→ **WHAT THE TASK REQUIRES**
In the interview excerpt below about site speed, what was the title of the talk the speaker gave?

→ **DOCUMENT EXTRACT**
-- START --

There’s this need for speed the bigger you get. You mentioned moving a client of yours to head list. There are also progressive web applications. Do you want to amplify the need for why readers should be paying attention to page load times and delivering a faster, speedy, and more convenient experience for customers or visitors on their website?

I’ll break it down into one simple thing, which is going back to our attention span. Since we have less attention span and most of us are using mobile devices, we have less time to interact with the consumer. The faster your site loads, the more time and sheer seconds you get with the consumer before they choose to go do something else. The site speed is important. What I would say is that what is the cost that you’re willing to spend in order for that site speed? Is there a singular solution or are there multiple solutions?

I gave a talk called Confessions of a Headless Advocate and that was a talk that is me. I was the big headless advocate and I was constantly telling people to go headless because systems like Shopify could not keep up with site speed no matter what you did. We were heavy optimizers. We cannot get that site speed down to under 1.5 seconds no matter what we did. That was in 2018 so that’s the reason why, in 2017, we took Rothy’s headless. We took Athletic Greens, Molecule, Four Sigmatic, and many others headless because it wasn’t working.

In 2023, the technology landscape changed drastically. Our agency has proven that we can get the same site speed leveraging Shopify Plus and its core theme engine and then leveraging PWAs and headless. PWAs and headless were able to do that early on and what we’ve realized is that you the TTLs, and this is going into tech, but with Shopify Plus have decreased dramatically. We are seeing that drop but we can also leverage Shopify’s own systems whether it’s their storefront URL and any system like this. They have their own APIs. We call that data back in and how you architect that front end can change how you load. You can still have a really slow-loading headless site.

-- END --

→ **DATA SHOWN**
-- START --

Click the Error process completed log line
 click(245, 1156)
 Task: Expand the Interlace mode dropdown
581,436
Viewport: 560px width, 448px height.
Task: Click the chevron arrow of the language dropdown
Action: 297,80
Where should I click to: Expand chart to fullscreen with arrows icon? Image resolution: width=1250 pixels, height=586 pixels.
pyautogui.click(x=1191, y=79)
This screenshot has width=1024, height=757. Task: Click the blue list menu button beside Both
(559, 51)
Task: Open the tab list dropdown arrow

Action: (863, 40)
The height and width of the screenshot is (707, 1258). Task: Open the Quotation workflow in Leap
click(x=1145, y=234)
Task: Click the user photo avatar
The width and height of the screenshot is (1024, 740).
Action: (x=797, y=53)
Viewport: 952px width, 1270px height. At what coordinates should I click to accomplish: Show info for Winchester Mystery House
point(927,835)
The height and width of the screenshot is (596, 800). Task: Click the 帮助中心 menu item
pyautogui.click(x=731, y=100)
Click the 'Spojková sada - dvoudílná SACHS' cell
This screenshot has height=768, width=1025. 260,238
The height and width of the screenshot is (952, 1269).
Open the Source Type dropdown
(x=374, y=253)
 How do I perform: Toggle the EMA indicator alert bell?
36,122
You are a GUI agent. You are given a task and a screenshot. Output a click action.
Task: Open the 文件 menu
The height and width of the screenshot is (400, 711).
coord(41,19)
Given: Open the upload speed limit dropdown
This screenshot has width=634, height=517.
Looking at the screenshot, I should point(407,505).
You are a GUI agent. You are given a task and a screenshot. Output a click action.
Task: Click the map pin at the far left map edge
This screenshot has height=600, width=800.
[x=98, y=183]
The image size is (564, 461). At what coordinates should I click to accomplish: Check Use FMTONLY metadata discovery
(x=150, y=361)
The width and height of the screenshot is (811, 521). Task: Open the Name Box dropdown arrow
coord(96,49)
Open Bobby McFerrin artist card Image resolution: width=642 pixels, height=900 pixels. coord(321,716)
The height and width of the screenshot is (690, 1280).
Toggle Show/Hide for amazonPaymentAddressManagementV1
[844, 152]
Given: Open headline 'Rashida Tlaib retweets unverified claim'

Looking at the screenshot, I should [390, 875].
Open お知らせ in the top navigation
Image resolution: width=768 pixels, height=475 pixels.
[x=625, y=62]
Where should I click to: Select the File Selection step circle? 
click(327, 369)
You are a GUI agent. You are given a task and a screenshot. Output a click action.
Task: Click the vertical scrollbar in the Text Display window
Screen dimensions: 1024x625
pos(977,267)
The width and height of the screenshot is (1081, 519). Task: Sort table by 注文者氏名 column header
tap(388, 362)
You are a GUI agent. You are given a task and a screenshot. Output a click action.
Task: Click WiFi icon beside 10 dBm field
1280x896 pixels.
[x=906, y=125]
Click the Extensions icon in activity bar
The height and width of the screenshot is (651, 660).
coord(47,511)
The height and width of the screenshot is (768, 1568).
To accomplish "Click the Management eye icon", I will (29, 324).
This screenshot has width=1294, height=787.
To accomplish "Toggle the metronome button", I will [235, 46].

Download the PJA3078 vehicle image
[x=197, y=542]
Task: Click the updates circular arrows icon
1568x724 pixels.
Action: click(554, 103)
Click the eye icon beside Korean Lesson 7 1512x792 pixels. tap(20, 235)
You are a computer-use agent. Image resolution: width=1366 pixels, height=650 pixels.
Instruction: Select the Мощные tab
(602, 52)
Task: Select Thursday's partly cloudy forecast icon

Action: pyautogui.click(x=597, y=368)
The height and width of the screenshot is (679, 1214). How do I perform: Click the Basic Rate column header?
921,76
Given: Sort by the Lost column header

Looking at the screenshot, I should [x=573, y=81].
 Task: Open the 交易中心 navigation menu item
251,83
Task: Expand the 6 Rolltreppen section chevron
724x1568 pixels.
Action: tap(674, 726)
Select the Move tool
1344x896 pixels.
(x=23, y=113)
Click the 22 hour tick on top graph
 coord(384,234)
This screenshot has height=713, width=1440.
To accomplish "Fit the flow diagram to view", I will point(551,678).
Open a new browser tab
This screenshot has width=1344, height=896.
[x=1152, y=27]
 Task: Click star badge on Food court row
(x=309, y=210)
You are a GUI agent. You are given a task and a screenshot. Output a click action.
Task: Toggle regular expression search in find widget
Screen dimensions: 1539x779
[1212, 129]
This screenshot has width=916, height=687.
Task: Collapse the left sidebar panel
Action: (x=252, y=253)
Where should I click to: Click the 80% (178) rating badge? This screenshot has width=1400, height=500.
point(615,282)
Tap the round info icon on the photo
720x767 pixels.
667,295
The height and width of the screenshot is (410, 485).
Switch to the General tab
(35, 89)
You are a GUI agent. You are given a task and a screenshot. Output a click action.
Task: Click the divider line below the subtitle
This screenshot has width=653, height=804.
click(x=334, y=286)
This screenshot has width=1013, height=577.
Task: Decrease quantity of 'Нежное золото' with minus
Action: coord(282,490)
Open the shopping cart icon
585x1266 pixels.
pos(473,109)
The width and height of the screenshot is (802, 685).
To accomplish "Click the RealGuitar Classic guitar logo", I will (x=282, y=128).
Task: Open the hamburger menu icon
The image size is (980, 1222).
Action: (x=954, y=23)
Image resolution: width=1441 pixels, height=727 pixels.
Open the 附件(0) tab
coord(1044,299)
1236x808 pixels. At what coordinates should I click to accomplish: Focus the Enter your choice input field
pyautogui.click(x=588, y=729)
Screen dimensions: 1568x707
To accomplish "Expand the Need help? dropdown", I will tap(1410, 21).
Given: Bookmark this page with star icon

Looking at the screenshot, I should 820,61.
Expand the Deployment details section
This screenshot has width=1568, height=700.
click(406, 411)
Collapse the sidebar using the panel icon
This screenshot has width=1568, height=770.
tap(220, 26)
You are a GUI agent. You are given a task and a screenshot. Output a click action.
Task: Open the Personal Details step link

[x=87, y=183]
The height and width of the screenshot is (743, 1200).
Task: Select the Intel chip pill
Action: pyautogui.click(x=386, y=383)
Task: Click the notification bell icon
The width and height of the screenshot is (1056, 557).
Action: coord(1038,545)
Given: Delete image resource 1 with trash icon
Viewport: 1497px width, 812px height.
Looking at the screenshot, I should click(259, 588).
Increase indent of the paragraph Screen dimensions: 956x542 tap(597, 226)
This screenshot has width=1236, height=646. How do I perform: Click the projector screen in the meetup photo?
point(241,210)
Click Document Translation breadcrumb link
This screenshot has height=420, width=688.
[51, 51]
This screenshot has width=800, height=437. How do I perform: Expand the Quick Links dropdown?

-- END --

→ **EXERCISE RESPONSE**
Confessions of a Headless Advocate